**The problem**
Locate every line below that contains the string "with", treating case as significant, and copy each of those lines.

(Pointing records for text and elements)
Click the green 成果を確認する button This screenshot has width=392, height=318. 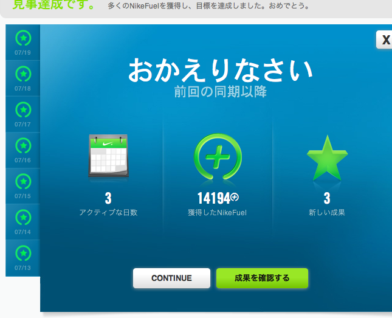click(262, 278)
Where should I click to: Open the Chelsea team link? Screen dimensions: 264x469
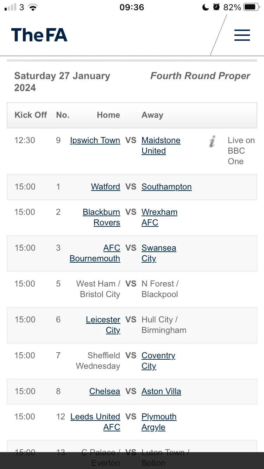(105, 391)
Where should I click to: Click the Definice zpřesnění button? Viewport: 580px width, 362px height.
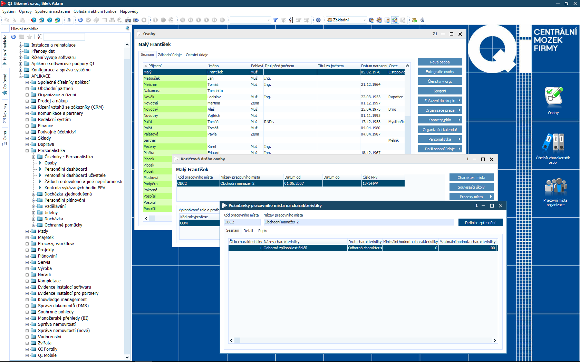480,223
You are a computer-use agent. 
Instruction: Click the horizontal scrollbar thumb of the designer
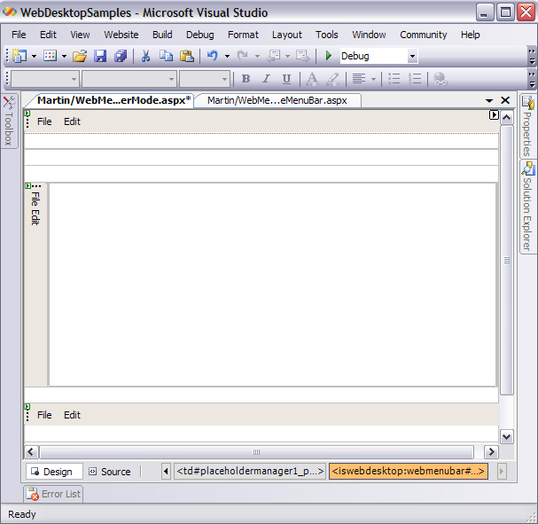pos(257,452)
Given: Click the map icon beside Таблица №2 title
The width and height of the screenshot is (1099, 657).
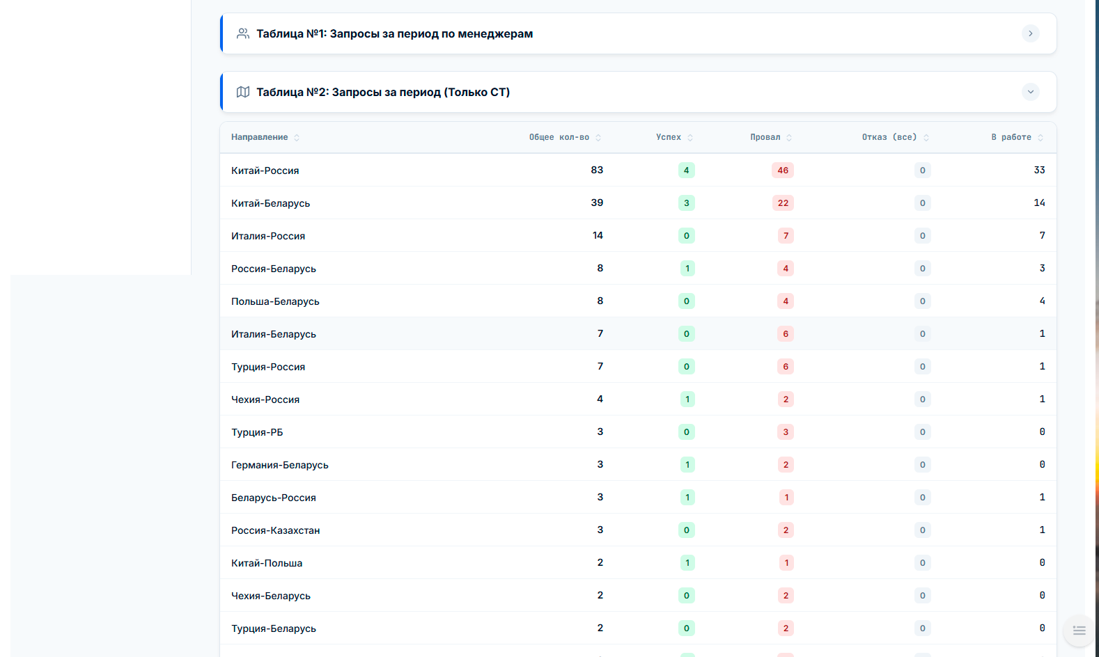Looking at the screenshot, I should [x=242, y=92].
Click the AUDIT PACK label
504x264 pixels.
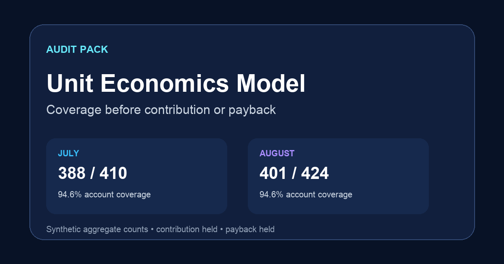pos(77,49)
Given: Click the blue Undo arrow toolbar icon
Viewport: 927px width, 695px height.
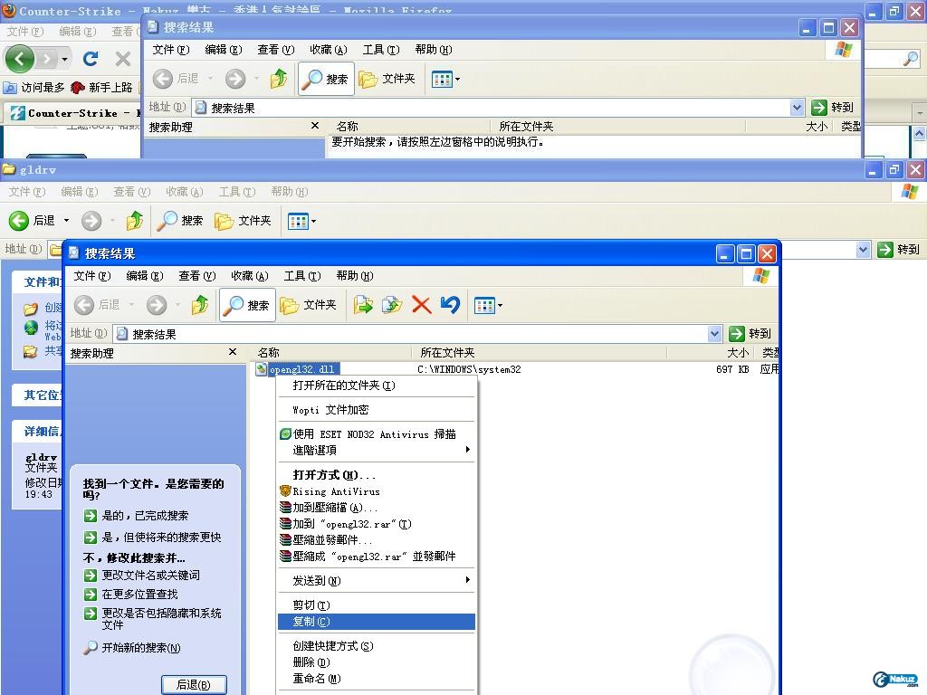Looking at the screenshot, I should 450,305.
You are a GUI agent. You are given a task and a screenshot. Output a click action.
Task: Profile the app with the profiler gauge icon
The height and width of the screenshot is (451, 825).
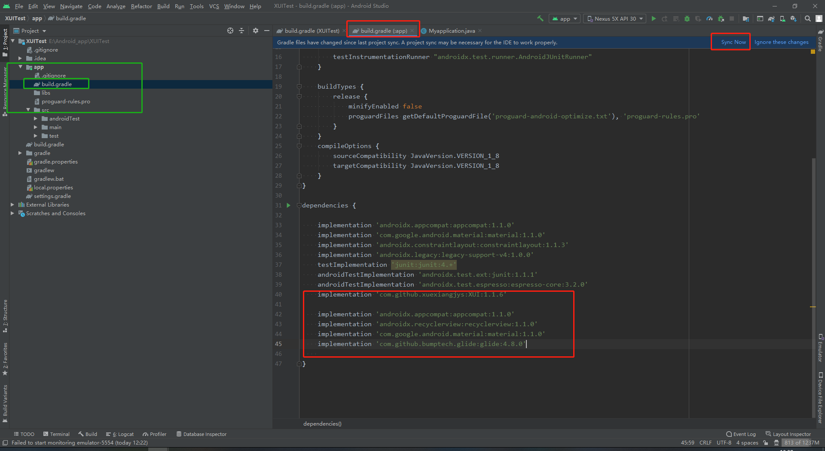709,19
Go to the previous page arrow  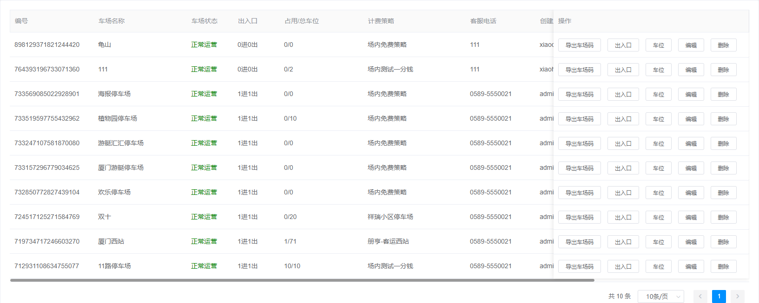(700, 297)
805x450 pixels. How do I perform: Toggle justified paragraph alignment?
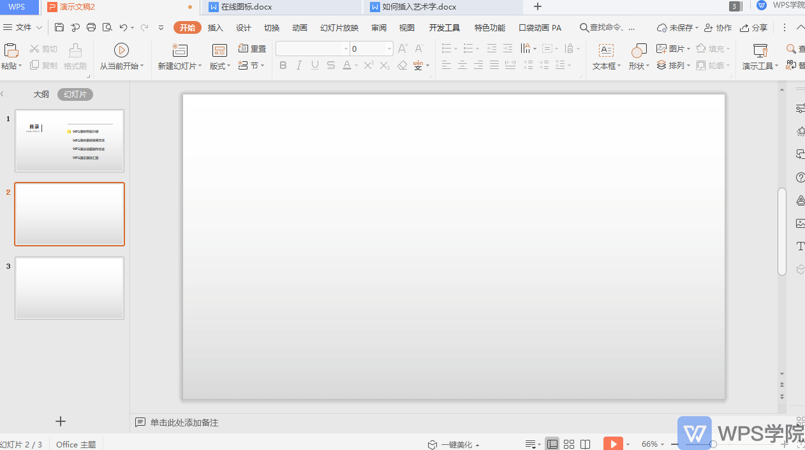point(494,64)
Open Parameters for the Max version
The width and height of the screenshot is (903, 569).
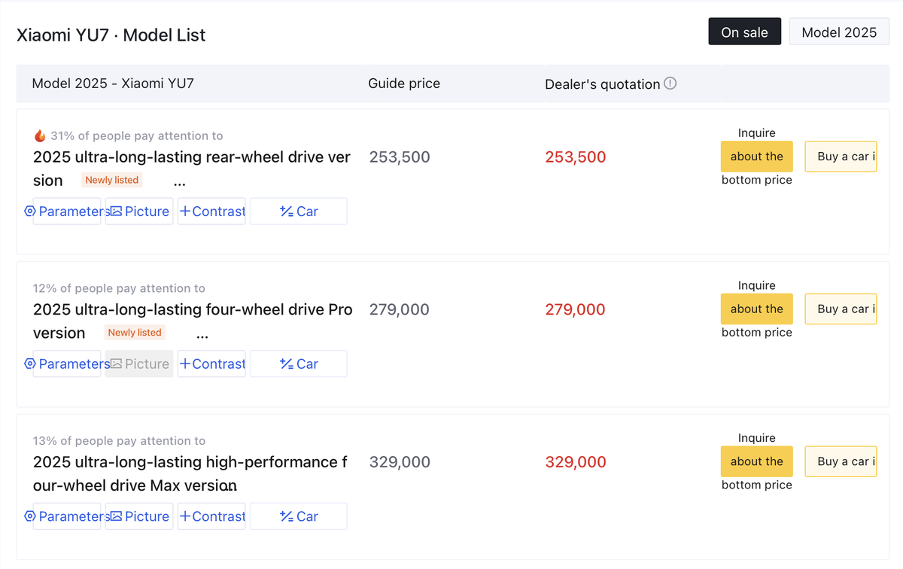click(67, 516)
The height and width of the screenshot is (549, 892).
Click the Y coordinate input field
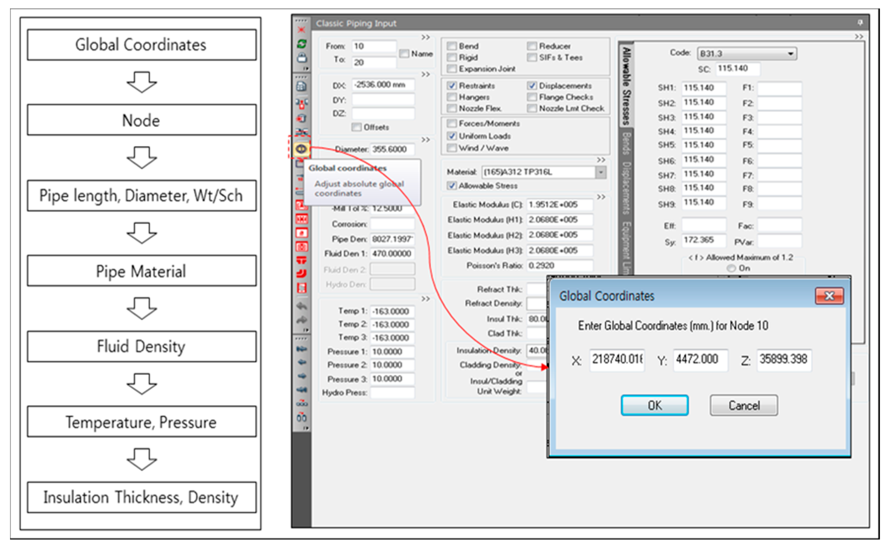pos(700,359)

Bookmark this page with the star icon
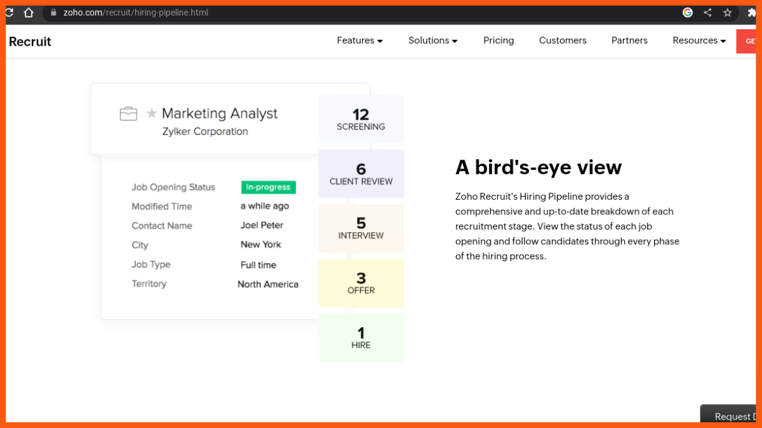point(728,13)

**The answer**
Task: Profile the app with the profiler gauge icon
Bookmark this page with the star icon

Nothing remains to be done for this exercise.